The Hawk training syllabi will also be adjusted to provide a seamless and continuous transition of students from the PC-21 to the Lead In Fighter role and this will continue to be adjusted as future adjustments are made in turn to the basic and advanced flying training courses.

Beyond LIFCAP
What the Hawk LIFCAP program has also done is to buy RAAF time; time to work out what the next iteration of Lead-In Fighter should look like, or even if there should be one at all.

These future decisions will be informed by the experiences gained as both the PC-21 PTS (under Air 5428) and the F-35A operational conversion training regimes gain maturity in the decade to come. It is also no doubt helpful from a budgetary perspective, as projects in the Air domain will largely take a back-seat to shipbuilding programs for the foreseeable future (see Budget coverage from P30 for more on this).

Speaking with ADM at the end of 2018, Chief of Air Force Air Marshal Leo Davies explained the RAAF’s current thinking on the future of the Hawk in its post-LIFCAP form.

“We absolutely need the Hawk and for a little while, we will have the luxury of not needing to make a decision on its replacement. Currently, the Hawk is going to the back end of the 2020s, so we would really not be having to make an extend Hawk/replace Hawk/not have Hawk – the three real broad options – decision until the early to mid-2020s, somewhere in that bracket,” AIRMSHL Davies said to ADM.

“I think there are a number of nations already starting to explore that for us. We’ll know about PC-21 and its ability to be upgraded by then. We’ll also know whether Hawk is, in a resource sense, able to be extended. CASG, BAE Systems and Rolls-Royce will have to help us understand (that) if we did make a decision to extend it, what that would cost us. What we would have to do now to make that happen? That’s another resource impact for us that will come into play.

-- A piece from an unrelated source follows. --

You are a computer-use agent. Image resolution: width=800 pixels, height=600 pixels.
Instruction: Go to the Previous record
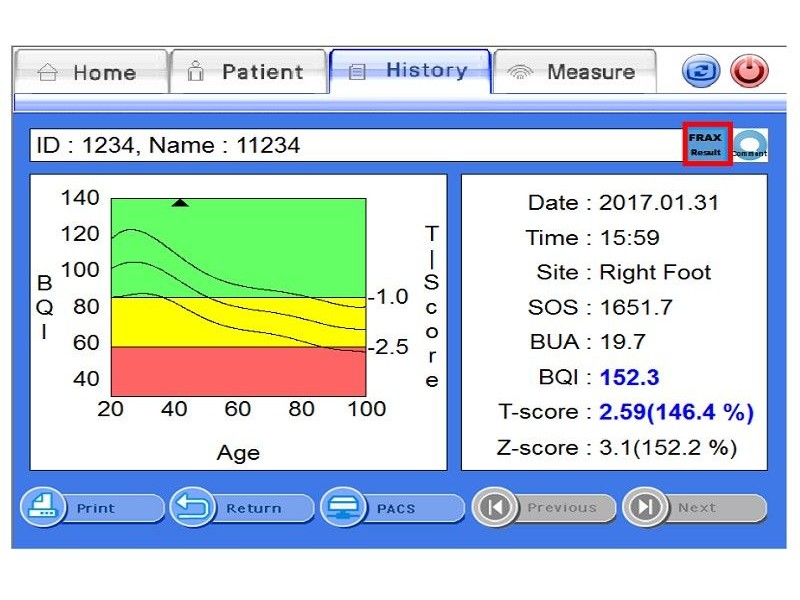click(544, 508)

“Or indeed, what’s the thing we don’t know about yet? In a fifth-generation context, do we actually need to go flying at that point, or is it virtual? I think with all of those, we shouldn’t limit ourselves to a decision matrix in a 2018 mindset, when we can make a decision in 2024 – and six years in aviation is a long time.”

This article first appeared in the May 2019 edition of ADM.